The Uppity Nigger. That would be Kanye West, rap artist, having the barefaced effrontery to mouth off on a telethon thus: "Bush doesn't care about Black people." He said that Blacks are described in the media as "looting" food while whites "find" it. He had a few other things to say as well, until NBC cut away and eventually censored the clip.The network fell all over itself apologizing: West's "opinions in no way represent the views of the networks." The Red Cross weighed in as well: "During the telecast, a controversial comment was made by one of the celebrities. We would like the American public to know that our support is unwavering, regardless of political circumstances."

"Kanye West Ruins Relief Show," shrieks one headline, the story continuing, "In a disgusting display, West strayed from his prepared script to offer an overflow of hatred from his mouth, taking the spotlight off of the matter at hand, turning the relief program into his own personal soapbox." Always ready to help out, Michelle Malkin is "tracking" the story of this "fiasco," of West's "meltdown." And West's swift-boating has just begun: he's apparently a "tin-foil hat conspiracist," and he was a "petulant sore loser" at the American Music Awards last year. Does he beat his dog? Did he steal chewing gum in seventh grade? Malkin and her buddies will get to the bottom of it, never fear.

But what did West actually say? Only what scores of others have already said, after all, and with some reason. Yet the emphasis has all been on West rather than his words.

Speaking truth to power? Haill, no. He "departed from the scripted comments that were prepared for him." Didn't this nigra know his place?

Anarchy. Confused mental images of New Orleans in crisis have been conjured up: a howling mob, criminals, the breakdown of law and order. "Nasty, brutish – society's net snaps," shrilled one headline, right by a picture in the print edition of frantic Black people trying to get at some scarce supplies.

But it wasn't entirely that way. Conditions in the New Orleans Convention Center were grim and getting grimmer, with false promises of evacuation: every time one of those promises came, the people inside lined up, put babies and old people at the head of the lines, and waited. And waited. That sounds, at least to me, that social cohesion and humane values remained in place throughout it all. Most of the people in the Superdome behaved with tragic dignity. "[A]uthorities were heaping praise on the very people they had come to rescue. Long before the soldiers restored order and the buses arrived for evacuation, hundreds of ordinary New Orleanians banded together to prevent sheer anarchy from breaking out." But most of the media preferred to track the criminals and crackheads, giving the impression that they and their behaviour were typical. Or, should I say, stereotypical.

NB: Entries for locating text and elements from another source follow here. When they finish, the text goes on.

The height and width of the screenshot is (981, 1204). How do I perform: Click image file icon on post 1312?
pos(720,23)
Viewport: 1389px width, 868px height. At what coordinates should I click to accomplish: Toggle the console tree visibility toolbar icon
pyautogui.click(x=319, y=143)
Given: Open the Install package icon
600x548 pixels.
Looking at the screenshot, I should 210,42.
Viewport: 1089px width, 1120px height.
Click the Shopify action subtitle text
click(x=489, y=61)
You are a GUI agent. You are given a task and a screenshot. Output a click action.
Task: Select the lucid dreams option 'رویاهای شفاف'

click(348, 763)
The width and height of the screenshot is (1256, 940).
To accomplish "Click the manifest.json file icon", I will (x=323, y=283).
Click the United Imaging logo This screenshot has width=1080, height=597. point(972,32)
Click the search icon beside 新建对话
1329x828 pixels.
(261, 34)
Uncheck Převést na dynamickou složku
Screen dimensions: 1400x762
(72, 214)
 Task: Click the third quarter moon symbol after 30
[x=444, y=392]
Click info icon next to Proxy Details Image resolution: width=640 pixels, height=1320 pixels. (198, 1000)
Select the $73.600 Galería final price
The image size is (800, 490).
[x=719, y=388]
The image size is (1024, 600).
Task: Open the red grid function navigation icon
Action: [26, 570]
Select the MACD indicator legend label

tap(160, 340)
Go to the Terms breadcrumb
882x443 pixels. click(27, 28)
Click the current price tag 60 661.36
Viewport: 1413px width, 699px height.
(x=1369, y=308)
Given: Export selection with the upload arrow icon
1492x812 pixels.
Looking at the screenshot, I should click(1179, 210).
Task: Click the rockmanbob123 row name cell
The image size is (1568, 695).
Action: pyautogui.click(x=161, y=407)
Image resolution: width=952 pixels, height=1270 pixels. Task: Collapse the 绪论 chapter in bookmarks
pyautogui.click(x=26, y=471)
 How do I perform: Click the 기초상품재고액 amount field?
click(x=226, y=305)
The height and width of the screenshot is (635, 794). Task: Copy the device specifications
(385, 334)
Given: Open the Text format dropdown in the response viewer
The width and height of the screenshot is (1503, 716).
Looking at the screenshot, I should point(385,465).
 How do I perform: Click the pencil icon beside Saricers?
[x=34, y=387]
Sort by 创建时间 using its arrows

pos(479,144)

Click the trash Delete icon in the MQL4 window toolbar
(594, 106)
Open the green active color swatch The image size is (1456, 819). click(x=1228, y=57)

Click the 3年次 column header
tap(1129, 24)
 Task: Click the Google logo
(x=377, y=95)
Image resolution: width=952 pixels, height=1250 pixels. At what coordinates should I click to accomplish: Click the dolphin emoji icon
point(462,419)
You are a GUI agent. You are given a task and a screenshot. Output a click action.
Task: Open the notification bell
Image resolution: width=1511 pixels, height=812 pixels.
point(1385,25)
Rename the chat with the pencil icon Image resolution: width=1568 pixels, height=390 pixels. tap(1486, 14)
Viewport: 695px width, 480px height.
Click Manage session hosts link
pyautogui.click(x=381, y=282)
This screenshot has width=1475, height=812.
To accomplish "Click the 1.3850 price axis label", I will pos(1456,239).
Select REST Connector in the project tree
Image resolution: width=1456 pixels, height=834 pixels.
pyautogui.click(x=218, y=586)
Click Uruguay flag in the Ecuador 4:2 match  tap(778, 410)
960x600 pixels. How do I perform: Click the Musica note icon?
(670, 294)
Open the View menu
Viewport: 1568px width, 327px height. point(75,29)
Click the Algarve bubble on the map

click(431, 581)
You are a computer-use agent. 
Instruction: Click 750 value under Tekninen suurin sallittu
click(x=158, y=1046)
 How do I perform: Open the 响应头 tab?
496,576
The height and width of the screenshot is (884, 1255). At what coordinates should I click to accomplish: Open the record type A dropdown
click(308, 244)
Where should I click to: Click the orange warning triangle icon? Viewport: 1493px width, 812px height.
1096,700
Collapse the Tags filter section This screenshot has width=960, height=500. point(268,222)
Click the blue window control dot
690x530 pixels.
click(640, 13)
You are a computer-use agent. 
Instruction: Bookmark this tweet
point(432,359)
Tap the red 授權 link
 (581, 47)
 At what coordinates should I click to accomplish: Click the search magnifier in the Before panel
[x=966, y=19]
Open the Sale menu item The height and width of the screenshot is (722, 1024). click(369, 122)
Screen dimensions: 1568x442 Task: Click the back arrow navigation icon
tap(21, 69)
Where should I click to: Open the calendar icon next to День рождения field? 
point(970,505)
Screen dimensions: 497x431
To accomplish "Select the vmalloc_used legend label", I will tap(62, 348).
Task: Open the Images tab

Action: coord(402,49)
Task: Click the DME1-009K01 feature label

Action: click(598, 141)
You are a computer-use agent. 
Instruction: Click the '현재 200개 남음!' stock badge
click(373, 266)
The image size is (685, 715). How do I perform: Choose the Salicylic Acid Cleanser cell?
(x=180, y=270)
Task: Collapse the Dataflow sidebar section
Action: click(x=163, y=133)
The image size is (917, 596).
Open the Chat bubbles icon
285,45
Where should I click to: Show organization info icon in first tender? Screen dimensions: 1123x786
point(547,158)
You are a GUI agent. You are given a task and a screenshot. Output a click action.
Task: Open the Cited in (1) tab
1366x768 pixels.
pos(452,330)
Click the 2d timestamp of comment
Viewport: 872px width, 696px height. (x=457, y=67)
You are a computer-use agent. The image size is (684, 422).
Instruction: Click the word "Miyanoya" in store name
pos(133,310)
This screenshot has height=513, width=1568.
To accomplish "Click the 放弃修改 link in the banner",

Looting. It's by now well-known in the blogosphere (and obviously to Kanye West) that two photographs of food-bearing individuals were captioned differently: the Black man was "looting," the whites were "finding" their food. The Right has been doing back-flips trying to explain this all away. The pictures came from two different agencies who provided their own captions. Maybe different journalistic standards were applied. Maybe the Black really did loot his food, and the whites really did find theirs. But comments like this one from photographer Chris Graythen, who provided the "finding" caption, don't inspire confidence: "These people were not ducking into a store and busting down windows to get electronics. They picked up bread and cokes that were floating in the water. They would have floated away anyhow."

Hmm…floating cokes, eh? Must be the new light version.

But in any case, food-scrounging is certainly not in the same category as running off with a plasma TV. The people in the shelters were virtual prisoners, not permitted to leave. (A Canadian reporter, Alan Freeman, found this out the hard way: having completed his interviews inside the Superdome, National Guardsmen would not allow him to depart--finally, after pleading with them, they did let him out: through an exit where water was at chest-level.) Groups of young Black men, whom the media called "looters," slipped out to scavenge for food. "They're Robin Hoods, those boys," one inmate commented--I would say accurately.